== Exercise instructions ==
When you find the line that contains "Receber pelo WhatsApp (478, 758)", restate it and all lines after it exactly, stopping at the end of the material.

== Data for review ==
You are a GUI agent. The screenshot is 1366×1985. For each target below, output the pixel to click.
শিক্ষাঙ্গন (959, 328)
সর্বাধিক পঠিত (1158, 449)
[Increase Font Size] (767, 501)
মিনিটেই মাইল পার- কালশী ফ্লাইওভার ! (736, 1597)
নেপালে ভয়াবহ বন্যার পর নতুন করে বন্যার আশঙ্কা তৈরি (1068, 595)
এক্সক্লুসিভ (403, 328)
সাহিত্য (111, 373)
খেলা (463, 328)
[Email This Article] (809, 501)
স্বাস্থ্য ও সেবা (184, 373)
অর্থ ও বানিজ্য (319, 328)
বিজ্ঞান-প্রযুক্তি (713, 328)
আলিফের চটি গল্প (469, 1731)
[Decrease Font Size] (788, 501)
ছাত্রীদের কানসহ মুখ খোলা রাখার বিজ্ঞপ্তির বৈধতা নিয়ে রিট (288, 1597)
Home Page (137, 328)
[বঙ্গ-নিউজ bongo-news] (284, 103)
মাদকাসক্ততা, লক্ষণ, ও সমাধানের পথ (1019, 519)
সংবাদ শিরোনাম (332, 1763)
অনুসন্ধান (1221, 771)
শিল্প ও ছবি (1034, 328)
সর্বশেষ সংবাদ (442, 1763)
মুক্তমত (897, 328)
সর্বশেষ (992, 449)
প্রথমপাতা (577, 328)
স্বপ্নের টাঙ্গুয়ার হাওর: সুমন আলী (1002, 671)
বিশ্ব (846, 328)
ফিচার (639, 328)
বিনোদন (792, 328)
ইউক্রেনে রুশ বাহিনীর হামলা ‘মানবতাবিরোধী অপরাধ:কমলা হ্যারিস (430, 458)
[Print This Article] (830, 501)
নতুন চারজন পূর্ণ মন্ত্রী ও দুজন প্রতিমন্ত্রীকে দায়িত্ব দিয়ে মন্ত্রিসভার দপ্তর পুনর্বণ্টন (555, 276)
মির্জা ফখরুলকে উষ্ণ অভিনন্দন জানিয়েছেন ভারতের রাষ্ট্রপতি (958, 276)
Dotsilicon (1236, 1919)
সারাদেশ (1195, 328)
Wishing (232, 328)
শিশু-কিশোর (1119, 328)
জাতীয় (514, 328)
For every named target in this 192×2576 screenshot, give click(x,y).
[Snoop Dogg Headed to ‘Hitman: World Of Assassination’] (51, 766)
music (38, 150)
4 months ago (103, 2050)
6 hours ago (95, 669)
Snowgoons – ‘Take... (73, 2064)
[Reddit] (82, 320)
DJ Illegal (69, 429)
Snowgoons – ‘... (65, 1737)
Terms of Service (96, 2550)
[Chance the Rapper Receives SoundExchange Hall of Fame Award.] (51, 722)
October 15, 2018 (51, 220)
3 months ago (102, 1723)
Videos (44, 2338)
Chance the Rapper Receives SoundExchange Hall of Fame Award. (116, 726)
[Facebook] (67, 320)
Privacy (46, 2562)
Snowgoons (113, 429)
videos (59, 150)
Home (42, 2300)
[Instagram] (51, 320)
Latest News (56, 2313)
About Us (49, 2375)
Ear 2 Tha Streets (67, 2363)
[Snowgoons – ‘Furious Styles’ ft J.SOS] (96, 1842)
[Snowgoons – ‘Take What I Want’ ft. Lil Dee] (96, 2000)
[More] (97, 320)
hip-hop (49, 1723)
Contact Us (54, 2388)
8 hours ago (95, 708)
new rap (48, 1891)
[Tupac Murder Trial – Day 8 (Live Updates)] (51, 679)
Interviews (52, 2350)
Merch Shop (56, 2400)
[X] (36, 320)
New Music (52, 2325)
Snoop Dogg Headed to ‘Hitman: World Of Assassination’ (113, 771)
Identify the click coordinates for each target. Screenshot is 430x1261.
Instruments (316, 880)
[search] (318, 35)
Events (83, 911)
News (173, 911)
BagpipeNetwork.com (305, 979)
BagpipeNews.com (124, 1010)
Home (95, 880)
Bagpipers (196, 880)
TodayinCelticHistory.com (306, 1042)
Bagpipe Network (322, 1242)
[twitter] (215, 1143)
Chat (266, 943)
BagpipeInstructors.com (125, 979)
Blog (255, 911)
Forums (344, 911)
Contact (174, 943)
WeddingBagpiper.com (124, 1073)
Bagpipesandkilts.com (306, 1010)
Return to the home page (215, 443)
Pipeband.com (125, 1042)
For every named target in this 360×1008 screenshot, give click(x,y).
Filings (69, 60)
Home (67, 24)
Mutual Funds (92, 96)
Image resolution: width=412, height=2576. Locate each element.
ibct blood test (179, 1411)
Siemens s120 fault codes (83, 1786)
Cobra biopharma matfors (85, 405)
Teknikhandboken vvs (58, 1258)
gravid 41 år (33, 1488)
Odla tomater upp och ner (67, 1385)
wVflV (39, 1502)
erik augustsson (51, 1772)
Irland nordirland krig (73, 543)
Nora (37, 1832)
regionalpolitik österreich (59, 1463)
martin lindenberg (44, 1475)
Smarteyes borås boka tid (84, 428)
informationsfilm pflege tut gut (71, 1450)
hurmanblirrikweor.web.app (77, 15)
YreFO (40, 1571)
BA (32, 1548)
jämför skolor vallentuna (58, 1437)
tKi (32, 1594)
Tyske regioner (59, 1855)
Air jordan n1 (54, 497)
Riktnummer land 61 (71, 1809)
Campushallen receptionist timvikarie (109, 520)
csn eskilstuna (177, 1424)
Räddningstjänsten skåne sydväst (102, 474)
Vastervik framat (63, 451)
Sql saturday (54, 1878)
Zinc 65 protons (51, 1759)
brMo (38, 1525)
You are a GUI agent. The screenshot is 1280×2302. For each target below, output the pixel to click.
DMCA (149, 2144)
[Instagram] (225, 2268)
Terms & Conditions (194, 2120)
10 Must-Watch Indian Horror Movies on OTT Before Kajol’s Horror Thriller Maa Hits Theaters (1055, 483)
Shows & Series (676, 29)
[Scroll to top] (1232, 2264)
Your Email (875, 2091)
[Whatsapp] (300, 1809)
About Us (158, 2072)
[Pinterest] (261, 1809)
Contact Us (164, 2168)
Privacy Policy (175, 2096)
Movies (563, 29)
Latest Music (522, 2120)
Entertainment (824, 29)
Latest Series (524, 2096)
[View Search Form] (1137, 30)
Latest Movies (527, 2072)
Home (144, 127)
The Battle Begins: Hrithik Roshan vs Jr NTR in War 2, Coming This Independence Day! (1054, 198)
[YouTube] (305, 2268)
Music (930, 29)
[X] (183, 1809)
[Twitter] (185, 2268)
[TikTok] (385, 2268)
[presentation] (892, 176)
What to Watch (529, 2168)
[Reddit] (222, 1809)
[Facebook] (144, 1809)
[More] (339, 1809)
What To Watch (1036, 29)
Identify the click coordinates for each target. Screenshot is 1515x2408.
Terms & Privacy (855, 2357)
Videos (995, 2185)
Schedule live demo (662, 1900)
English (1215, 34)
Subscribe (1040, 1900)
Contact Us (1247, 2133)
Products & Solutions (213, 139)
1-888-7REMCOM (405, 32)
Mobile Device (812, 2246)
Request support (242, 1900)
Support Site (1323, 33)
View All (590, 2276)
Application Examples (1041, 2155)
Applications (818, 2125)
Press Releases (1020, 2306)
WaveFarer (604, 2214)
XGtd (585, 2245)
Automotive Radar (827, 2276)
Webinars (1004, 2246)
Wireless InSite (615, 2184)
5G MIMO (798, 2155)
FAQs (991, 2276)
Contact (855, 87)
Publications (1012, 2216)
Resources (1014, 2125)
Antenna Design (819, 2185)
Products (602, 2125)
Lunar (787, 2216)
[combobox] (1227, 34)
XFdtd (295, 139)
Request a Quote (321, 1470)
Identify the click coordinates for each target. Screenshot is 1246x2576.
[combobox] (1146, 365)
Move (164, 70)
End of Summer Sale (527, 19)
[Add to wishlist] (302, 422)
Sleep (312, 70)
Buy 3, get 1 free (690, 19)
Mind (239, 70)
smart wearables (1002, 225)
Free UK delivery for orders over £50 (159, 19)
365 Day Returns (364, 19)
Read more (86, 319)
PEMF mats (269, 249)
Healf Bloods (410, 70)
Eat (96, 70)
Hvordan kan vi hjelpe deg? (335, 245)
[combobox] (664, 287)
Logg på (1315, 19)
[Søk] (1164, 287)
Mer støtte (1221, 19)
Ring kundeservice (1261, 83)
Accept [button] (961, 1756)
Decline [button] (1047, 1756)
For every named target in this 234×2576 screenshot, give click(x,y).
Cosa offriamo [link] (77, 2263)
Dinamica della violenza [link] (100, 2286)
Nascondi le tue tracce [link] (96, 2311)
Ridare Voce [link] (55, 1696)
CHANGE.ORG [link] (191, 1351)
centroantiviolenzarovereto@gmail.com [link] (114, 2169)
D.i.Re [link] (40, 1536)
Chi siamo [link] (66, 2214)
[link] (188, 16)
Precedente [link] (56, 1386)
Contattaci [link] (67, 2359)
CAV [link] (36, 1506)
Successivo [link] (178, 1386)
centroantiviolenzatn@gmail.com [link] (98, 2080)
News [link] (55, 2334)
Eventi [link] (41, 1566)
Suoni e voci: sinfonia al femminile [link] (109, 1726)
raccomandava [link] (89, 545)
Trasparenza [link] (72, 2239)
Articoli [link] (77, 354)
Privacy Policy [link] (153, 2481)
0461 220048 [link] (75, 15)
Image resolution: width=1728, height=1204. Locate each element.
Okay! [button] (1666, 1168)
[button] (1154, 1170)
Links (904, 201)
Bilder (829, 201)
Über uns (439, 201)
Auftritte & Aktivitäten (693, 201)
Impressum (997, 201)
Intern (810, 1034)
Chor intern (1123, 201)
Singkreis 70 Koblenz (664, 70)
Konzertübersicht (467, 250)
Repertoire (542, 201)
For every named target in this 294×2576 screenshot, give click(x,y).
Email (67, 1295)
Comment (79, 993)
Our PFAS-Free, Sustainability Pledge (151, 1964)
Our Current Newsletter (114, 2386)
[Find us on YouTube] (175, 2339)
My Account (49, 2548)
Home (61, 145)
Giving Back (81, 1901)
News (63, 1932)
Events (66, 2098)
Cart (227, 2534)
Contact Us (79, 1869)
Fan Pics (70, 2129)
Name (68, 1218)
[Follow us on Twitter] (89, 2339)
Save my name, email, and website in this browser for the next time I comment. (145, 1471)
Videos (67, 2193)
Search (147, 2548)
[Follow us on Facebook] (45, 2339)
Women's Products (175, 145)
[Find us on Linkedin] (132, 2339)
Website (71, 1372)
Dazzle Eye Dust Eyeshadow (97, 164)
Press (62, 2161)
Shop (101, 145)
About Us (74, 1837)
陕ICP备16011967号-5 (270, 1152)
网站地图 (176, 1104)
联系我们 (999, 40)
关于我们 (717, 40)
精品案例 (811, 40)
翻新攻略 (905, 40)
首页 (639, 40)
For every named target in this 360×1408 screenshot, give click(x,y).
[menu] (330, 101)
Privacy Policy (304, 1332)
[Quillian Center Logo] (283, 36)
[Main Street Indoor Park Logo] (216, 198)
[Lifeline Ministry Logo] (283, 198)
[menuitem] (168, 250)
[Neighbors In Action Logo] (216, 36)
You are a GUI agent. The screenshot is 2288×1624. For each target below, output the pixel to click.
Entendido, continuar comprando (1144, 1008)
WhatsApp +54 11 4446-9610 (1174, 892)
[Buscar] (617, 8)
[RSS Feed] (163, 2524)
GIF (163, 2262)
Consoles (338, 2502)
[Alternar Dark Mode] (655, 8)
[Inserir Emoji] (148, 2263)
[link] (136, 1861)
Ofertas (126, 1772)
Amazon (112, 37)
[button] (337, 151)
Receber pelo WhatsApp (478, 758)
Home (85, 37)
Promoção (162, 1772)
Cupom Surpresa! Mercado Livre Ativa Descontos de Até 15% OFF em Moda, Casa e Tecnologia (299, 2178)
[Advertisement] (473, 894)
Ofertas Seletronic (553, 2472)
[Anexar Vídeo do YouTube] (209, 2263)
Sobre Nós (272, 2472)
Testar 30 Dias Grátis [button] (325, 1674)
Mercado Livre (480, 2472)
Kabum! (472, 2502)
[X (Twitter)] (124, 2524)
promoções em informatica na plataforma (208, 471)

== Response ==
Receber pelo WhatsApp (478, 758)
Home (85, 37)
Promoção (162, 1772)
Cupom Surpresa! Mercado Livre Ativa Descontos de Até 15% OFF em Moda, Casa e Tecnologia (299, 2178)
[Advertisement] (473, 894)
Ofertas Seletronic (553, 2472)
[Anexar Vídeo do YouTube] (209, 2263)
Sobre Nós (272, 2472)
Testar 30 Dias Grátis [button] (325, 1674)
Mercado Livre (480, 2472)
Kabum! (472, 2502)
[X (Twitter)] (124, 2524)
promoções em informatica na plataforma (208, 471)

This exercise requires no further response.